Dylan has a song for every mood, every wound, every secret space inside you that you do not know how to name.
"Your voice is like a meadowlark, but your heart is like an ocean, mysterious and dark."
In “Tangled up in Blue” he opens in all sorts of ways and metaphors after his first divorce. A beautiful poem of tragedy, rolling past, present and future together, captured the intricacies of love and separation as:
“I don’t know what they’re doin’ with their lives But me, I’m still on the road Headin’ for another joint We always did feel the same We just saw it from a different point of view Tangled up in blue.”
In 1962, during the Cuban Missile Crisis, he performed "A Hard Rain's A-Gonna Fall" at the ‘Café Wha?’ a stark premonition of the impending crisis. There is something apocalyptic in his words in this. Something that does not comfort, only warns.
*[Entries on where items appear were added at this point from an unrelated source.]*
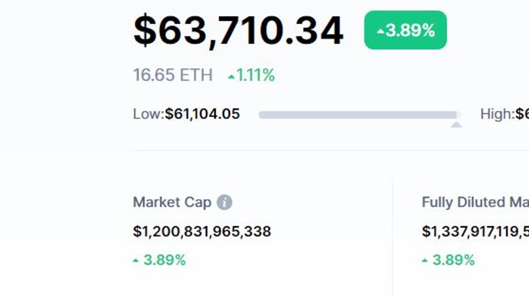Click the low-to-high price range bar

click(x=359, y=115)
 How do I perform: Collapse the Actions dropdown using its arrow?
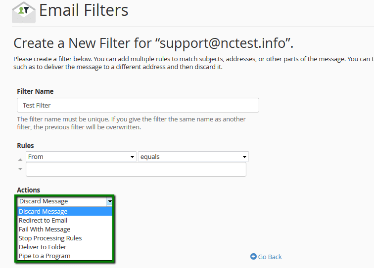coord(109,201)
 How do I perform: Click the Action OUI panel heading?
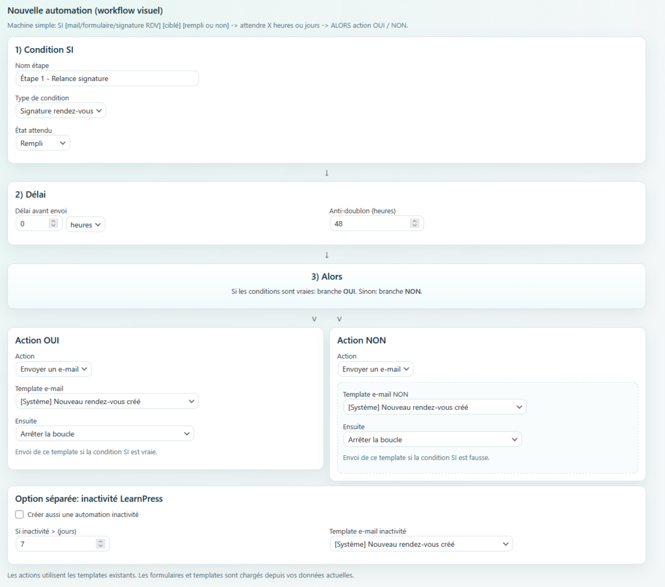point(37,341)
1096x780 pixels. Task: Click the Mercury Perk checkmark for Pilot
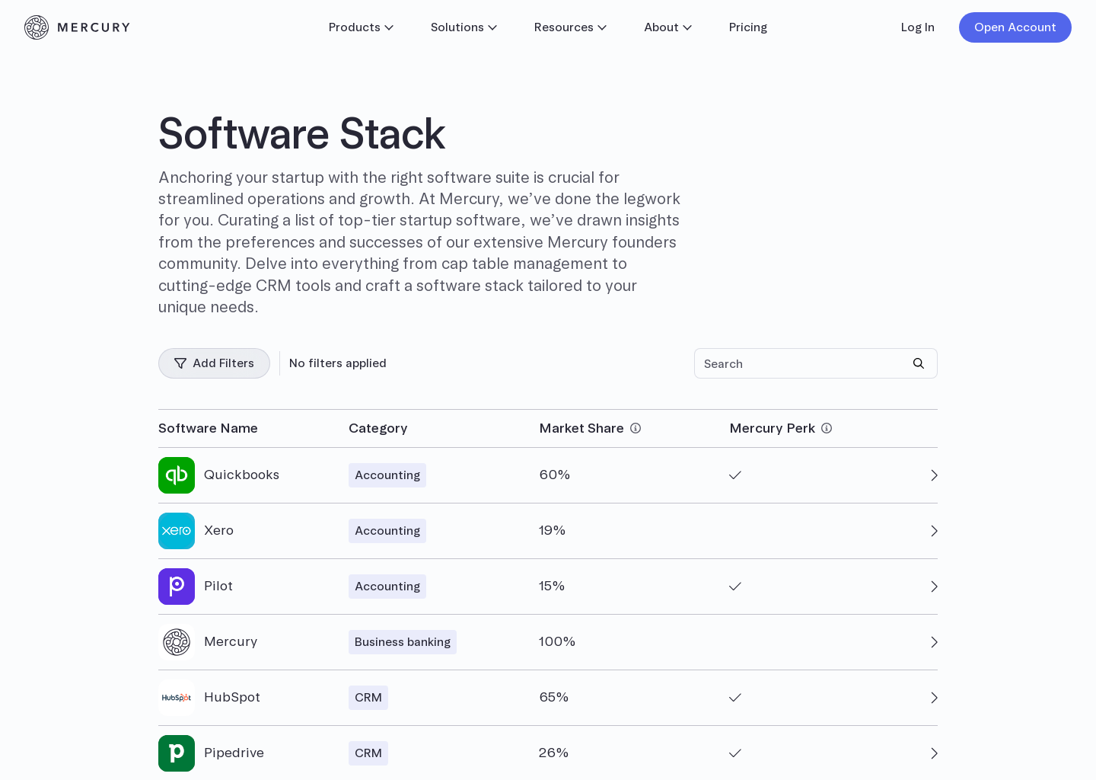tap(735, 587)
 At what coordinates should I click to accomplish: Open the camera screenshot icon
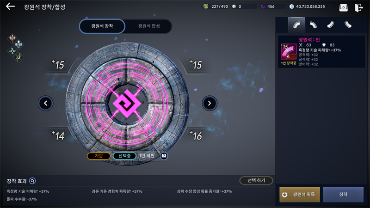click(343, 7)
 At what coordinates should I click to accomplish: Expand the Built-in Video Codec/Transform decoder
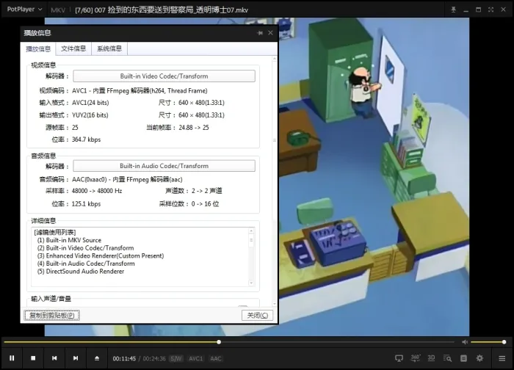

“Where the home in the valley meets the damp dirty prison Where the executioner’s face is always well hidden Where hunger is ugly, where souls are forgotten Where black is the color, where none is the number And I’ll tell it and think about it and speak it and breathe it And reflect it from the mountain so all souls can see it”
When history presses itself into the present and if we must face a similar doomsday, I would probably be listening to the same song as well.
While “Johny is in the basement mixing up medicine”, Go and have "one more cup of coffee for the road one more cup of coffee 'fore I go to the valley below."
If you don’t like Bob Dylan, I will just say, "I don’t believe you, you are Liars, and press play.